Material shown —
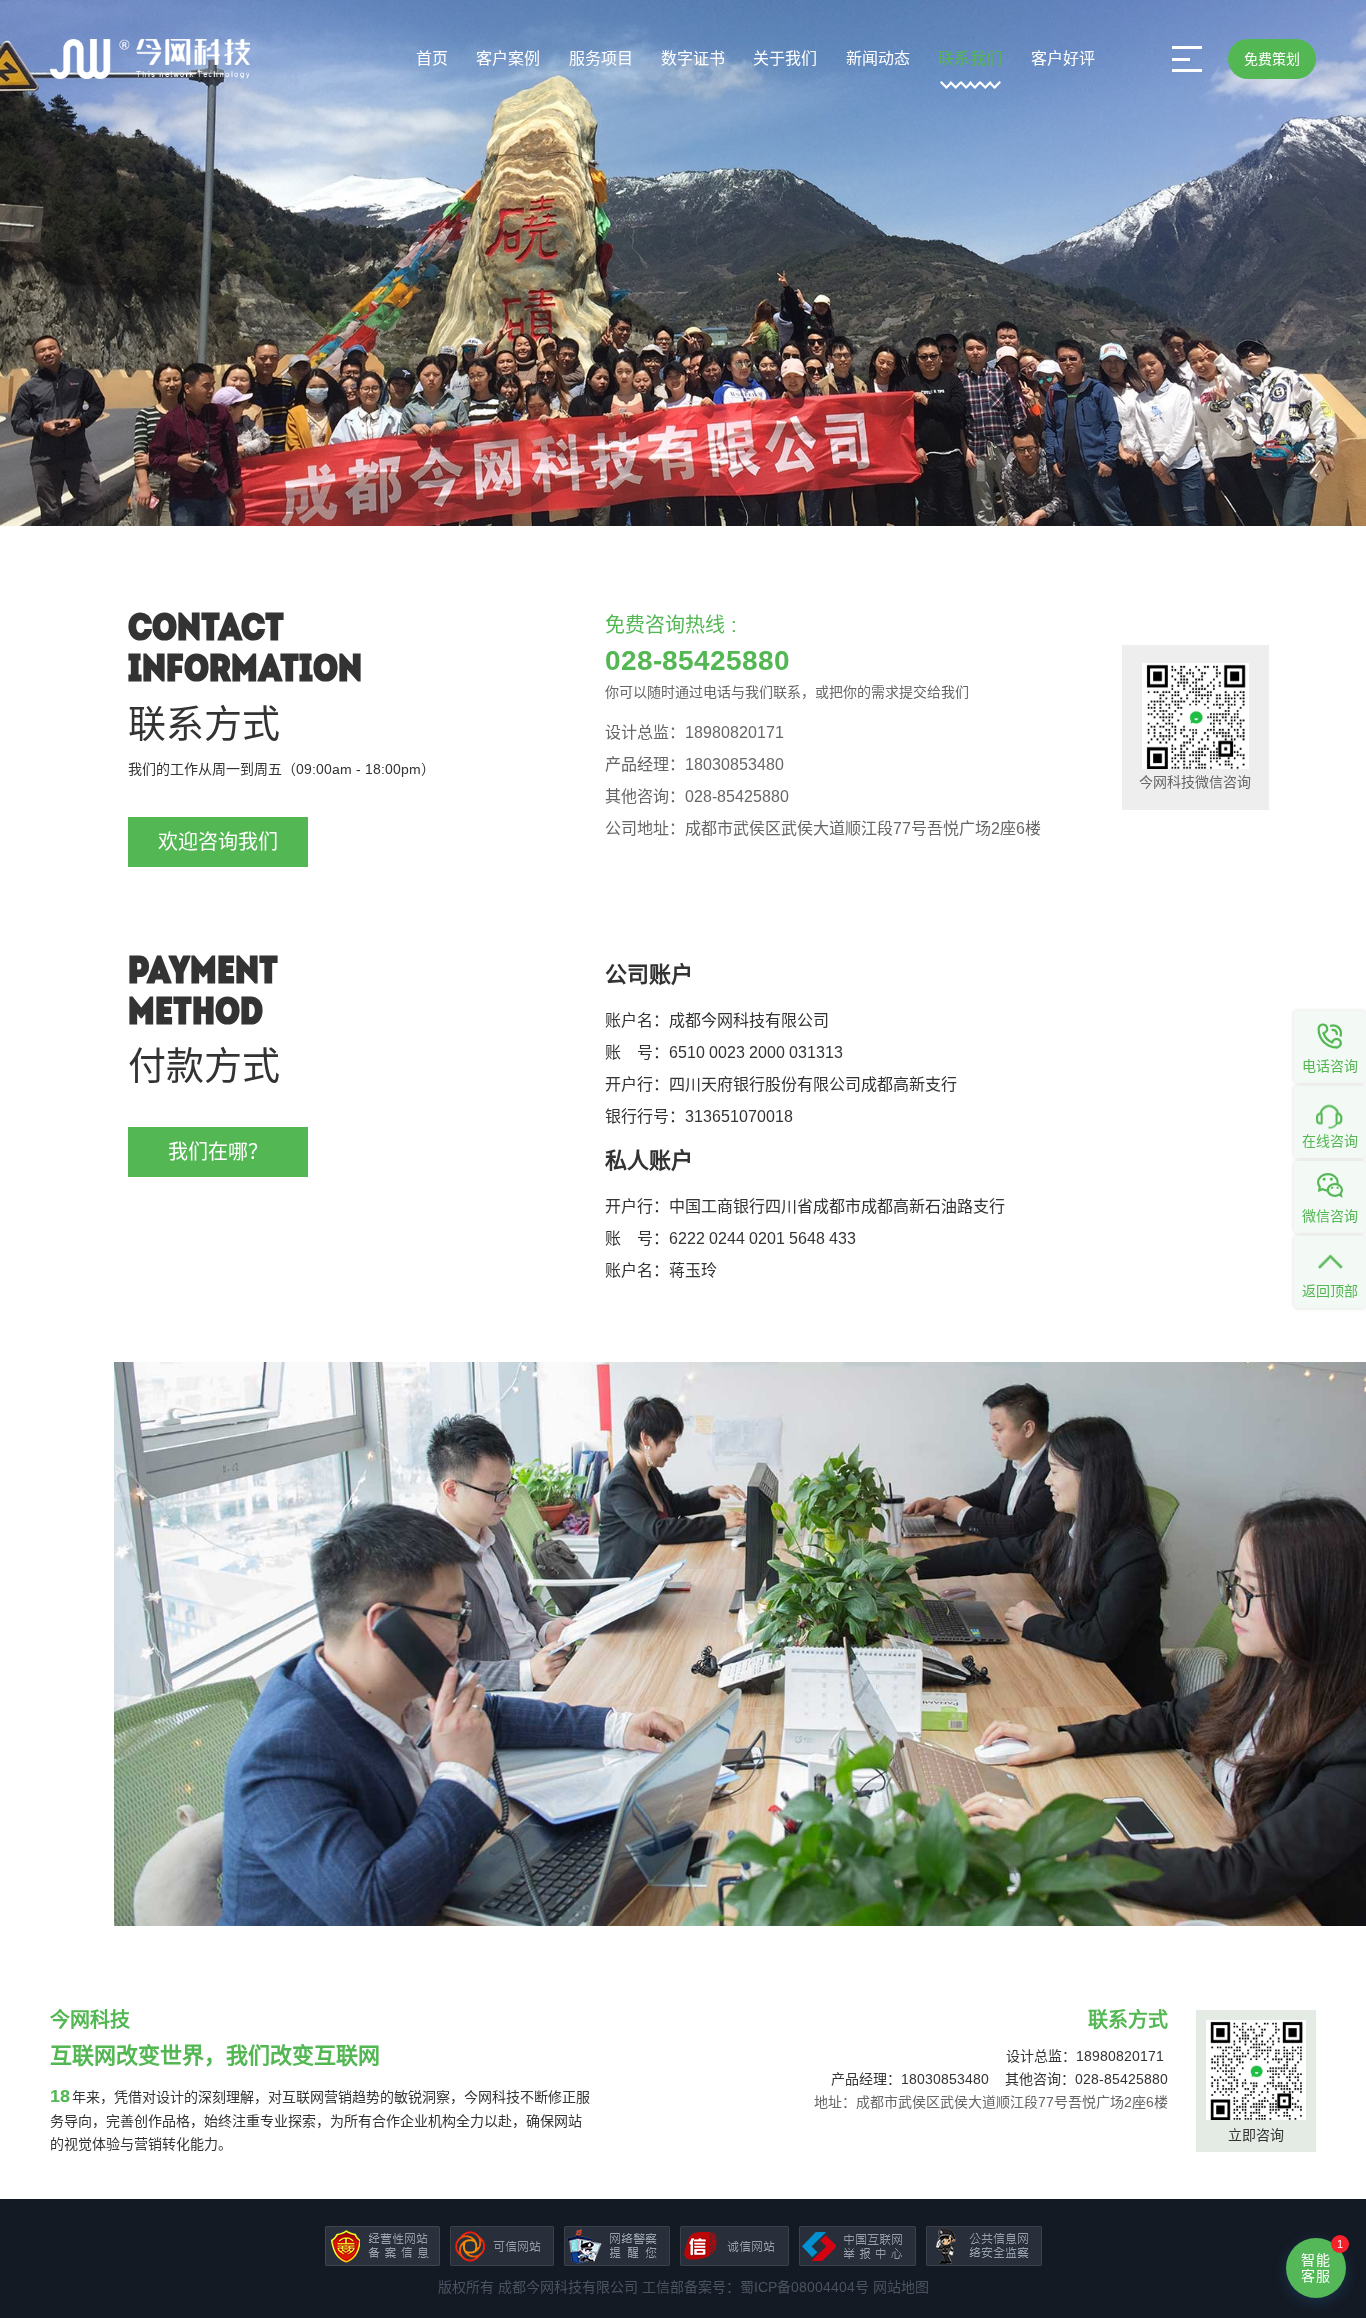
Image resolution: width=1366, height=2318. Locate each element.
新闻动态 (878, 58)
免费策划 (1272, 59)
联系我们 (970, 58)
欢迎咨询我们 (218, 842)
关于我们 (785, 58)
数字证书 (693, 58)
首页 (432, 58)
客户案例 (508, 58)
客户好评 (1063, 58)
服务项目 (601, 58)
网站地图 (901, 2287)
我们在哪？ (218, 1152)
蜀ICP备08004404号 (804, 2287)
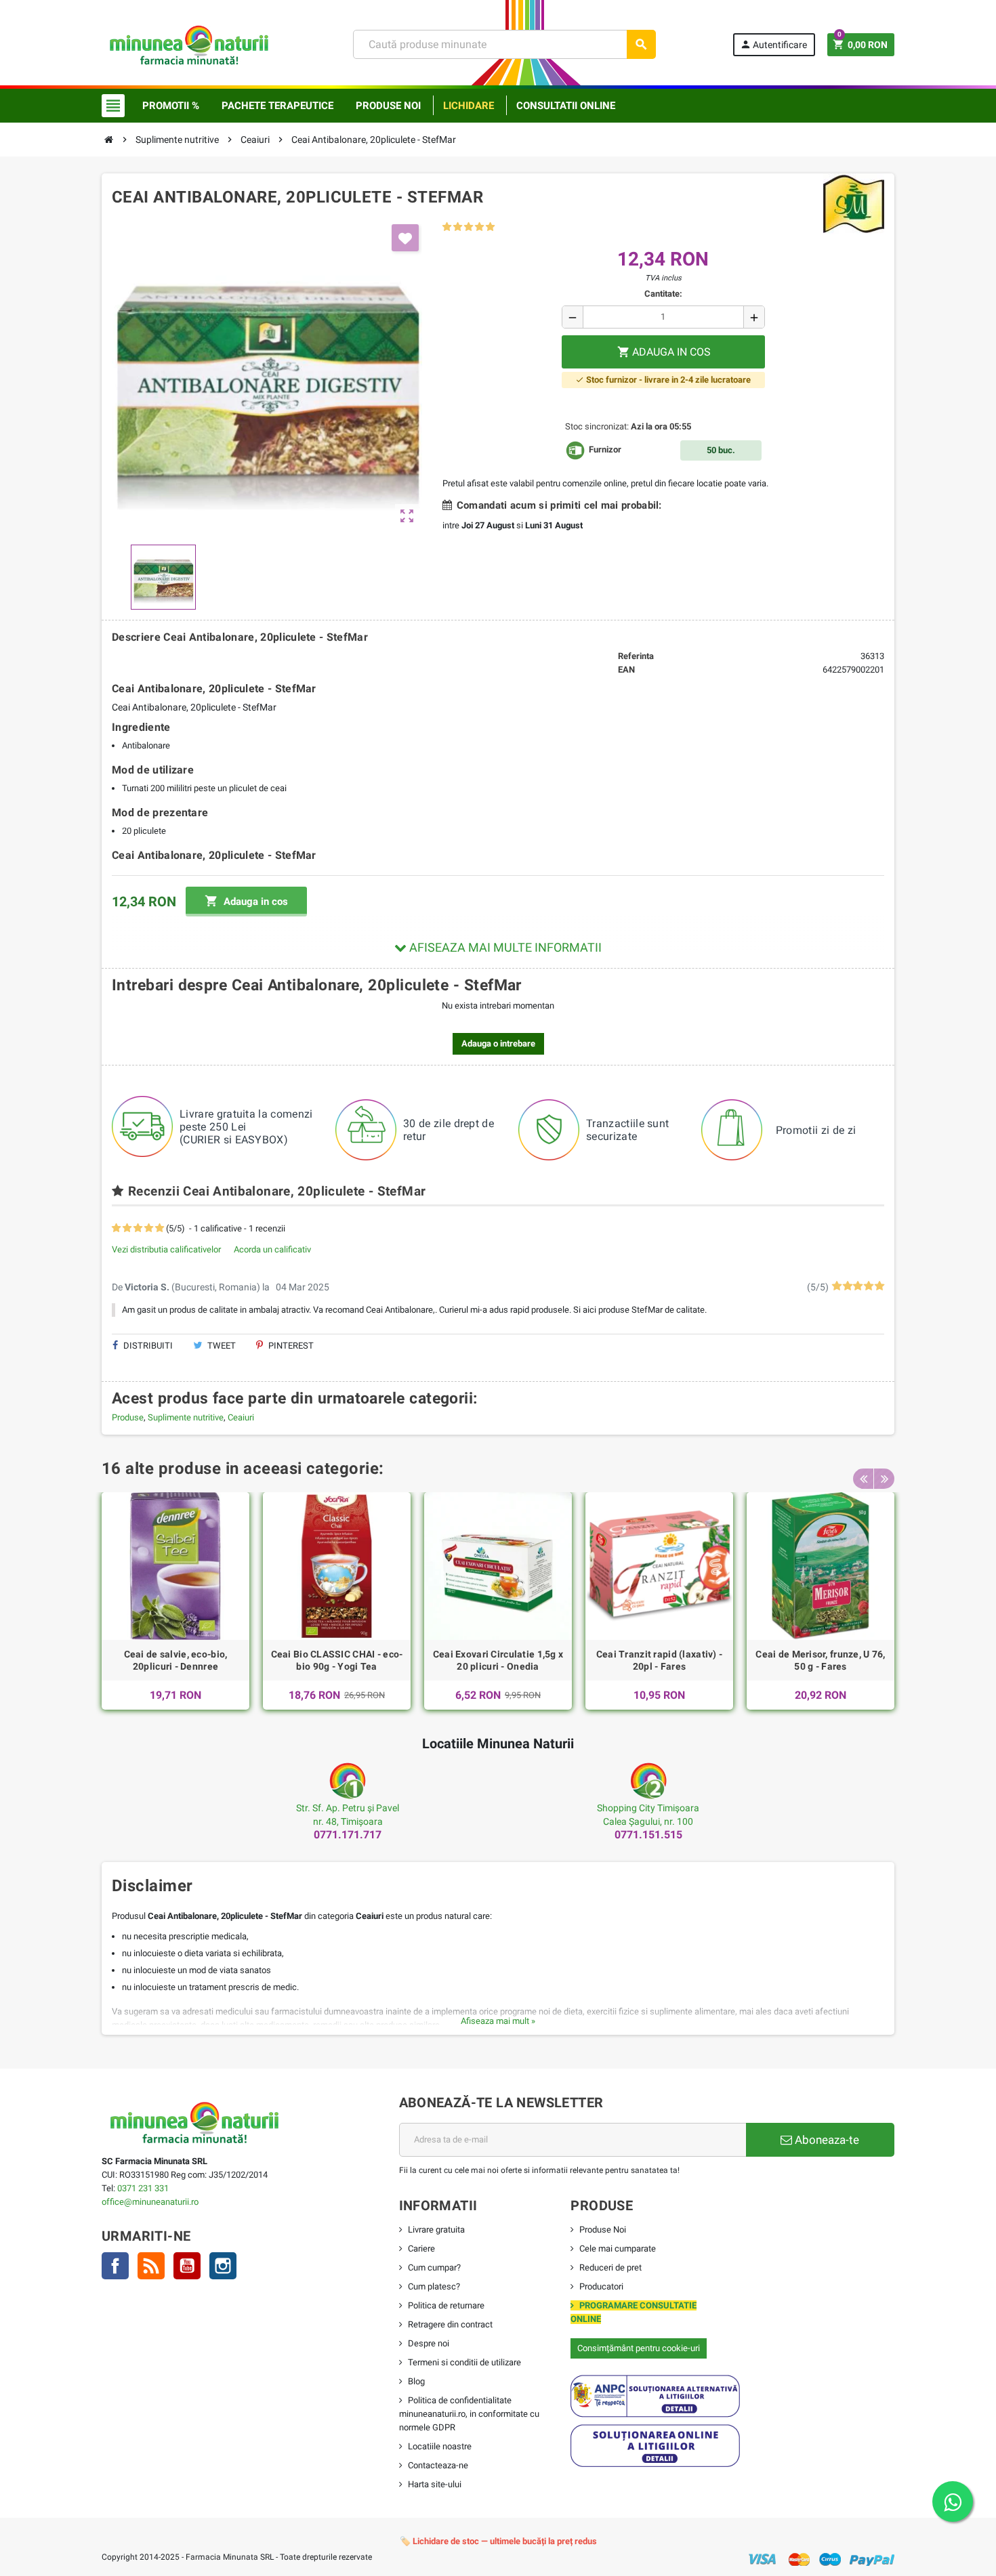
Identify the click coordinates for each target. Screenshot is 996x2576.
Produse (128, 1417)
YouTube (187, 2265)
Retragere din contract (450, 2324)
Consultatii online (565, 106)
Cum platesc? (434, 2286)
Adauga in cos (246, 901)
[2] (457, 227)
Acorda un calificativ (272, 1249)
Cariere (421, 2248)
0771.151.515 (648, 1834)
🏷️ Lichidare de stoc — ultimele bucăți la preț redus (498, 2541)
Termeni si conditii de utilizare (464, 2362)
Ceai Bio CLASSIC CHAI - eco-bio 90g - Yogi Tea (337, 1660)
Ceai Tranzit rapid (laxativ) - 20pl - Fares (659, 1660)
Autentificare (773, 44)
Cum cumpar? (434, 2267)
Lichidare (468, 106)
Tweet (220, 1345)
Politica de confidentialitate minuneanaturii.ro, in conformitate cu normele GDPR (469, 2413)
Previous (863, 1479)
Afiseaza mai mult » (498, 2021)
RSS (151, 2265)
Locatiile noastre (440, 2446)
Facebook (115, 2265)
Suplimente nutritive (186, 1417)
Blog (416, 2381)
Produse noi (388, 106)
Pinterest (290, 1345)
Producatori (601, 2286)
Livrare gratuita (436, 2229)
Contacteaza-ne (438, 2465)
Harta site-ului (434, 2484)
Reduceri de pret (610, 2267)
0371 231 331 (143, 2188)
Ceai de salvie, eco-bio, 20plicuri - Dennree (176, 1660)
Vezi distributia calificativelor (166, 1249)
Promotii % (170, 106)
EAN (626, 669)
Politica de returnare (446, 2305)
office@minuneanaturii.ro (150, 2202)
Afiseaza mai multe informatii (504, 947)
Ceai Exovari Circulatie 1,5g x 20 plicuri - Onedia (498, 1660)
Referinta (636, 656)
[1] (446, 227)
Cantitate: (663, 294)
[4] (479, 227)
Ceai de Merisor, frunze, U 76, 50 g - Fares (820, 1660)
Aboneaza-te (825, 2140)
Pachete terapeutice (277, 106)
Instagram (222, 2265)
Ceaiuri (241, 1417)
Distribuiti (147, 1345)
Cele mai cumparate (617, 2248)
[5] (490, 227)
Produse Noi (602, 2229)
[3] (468, 227)
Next (884, 1479)
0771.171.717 (347, 1834)
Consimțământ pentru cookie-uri (638, 2348)
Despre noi (428, 2343)
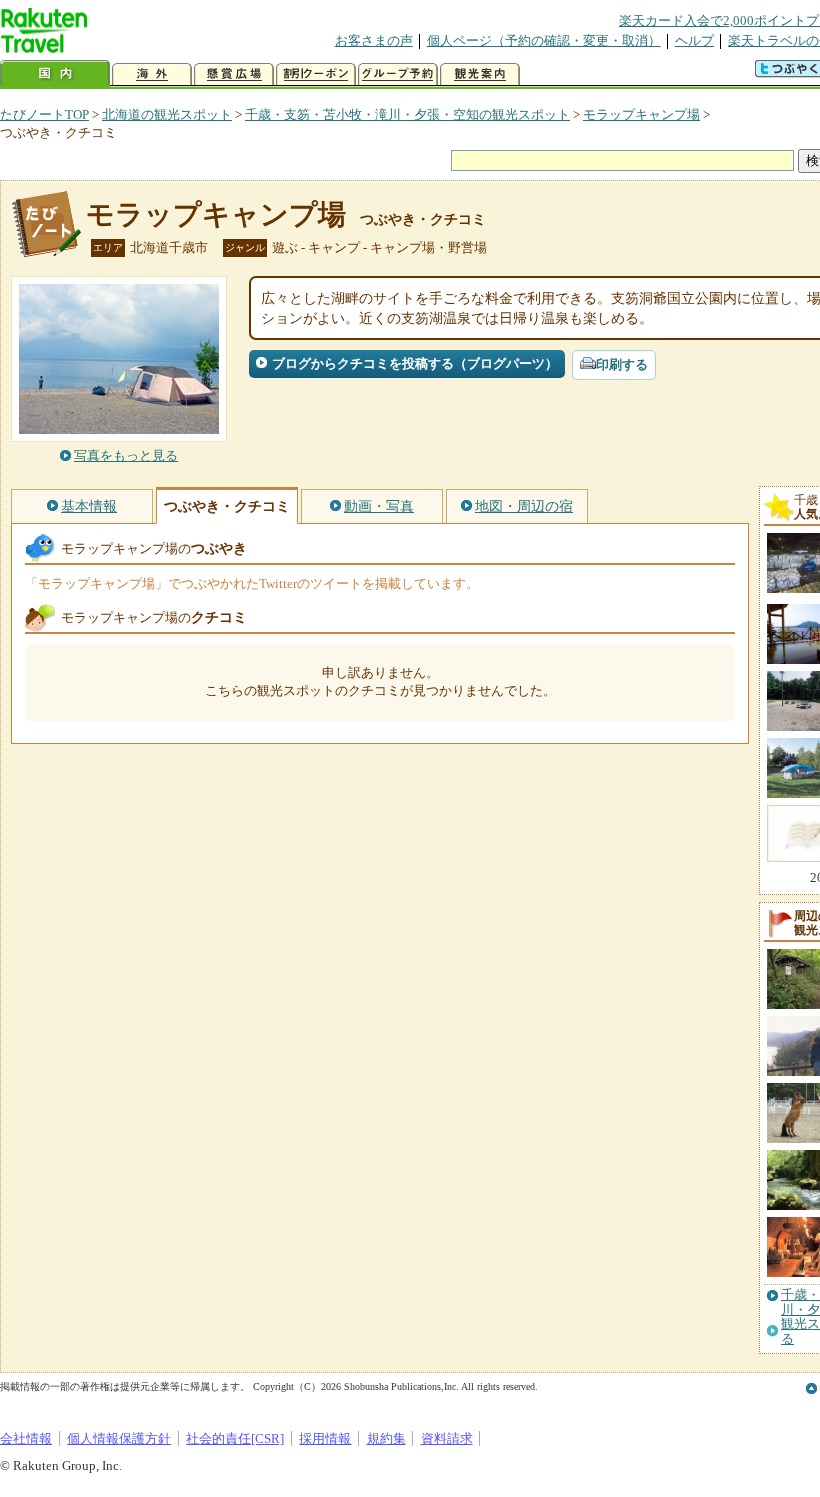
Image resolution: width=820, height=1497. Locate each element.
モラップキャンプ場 (641, 114)
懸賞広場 (234, 74)
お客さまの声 (374, 40)
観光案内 (480, 74)
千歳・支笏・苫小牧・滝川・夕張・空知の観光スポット (407, 114)
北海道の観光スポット (167, 114)
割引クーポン (316, 74)
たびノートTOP (44, 114)
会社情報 (26, 1438)
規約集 (386, 1438)
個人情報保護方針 (119, 1438)
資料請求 (447, 1438)
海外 (152, 74)
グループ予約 (398, 74)
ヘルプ (694, 40)
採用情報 (325, 1438)
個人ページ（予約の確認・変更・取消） (544, 40)
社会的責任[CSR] (235, 1438)
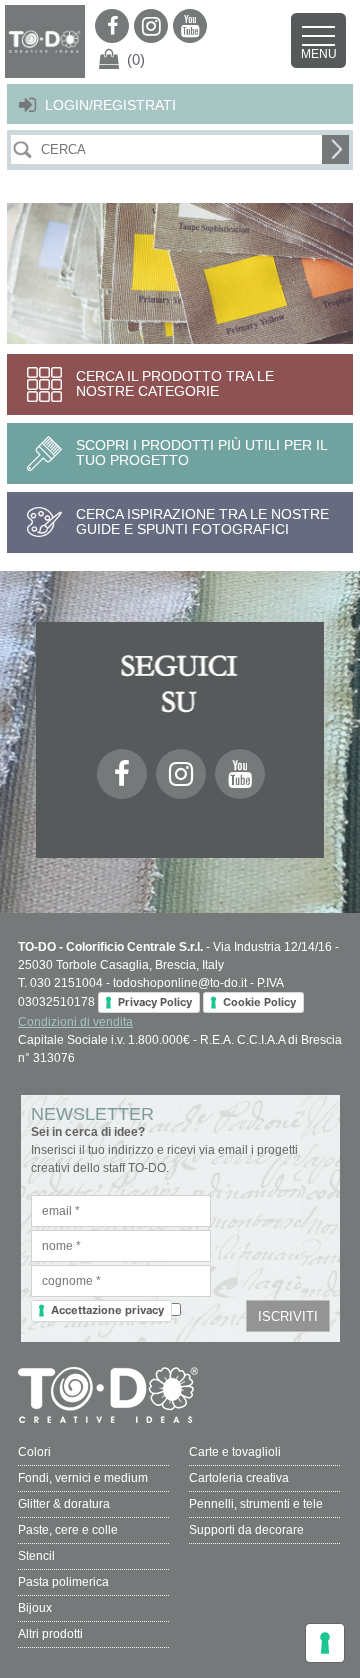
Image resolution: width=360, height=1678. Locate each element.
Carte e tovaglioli (235, 1452)
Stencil (36, 1556)
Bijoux (35, 1608)
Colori (34, 1452)
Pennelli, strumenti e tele (256, 1504)
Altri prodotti (50, 1634)
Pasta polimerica (63, 1582)
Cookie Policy (259, 1002)
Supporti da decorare (246, 1530)
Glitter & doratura (64, 1504)
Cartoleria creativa (239, 1478)
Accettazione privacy (107, 1310)
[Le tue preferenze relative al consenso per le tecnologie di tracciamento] (325, 1643)
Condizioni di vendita (75, 1022)
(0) (136, 59)
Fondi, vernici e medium (83, 1478)
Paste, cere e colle (68, 1530)
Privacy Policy (155, 1002)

Task objective — Search term "Politica": return each line of the data that contains it.

Result of the exercise —
Politica de confidentialitate minuneanaturii.ro, in conformitate cu normele GDPR (469, 2413)
Politica de returnare (446, 2305)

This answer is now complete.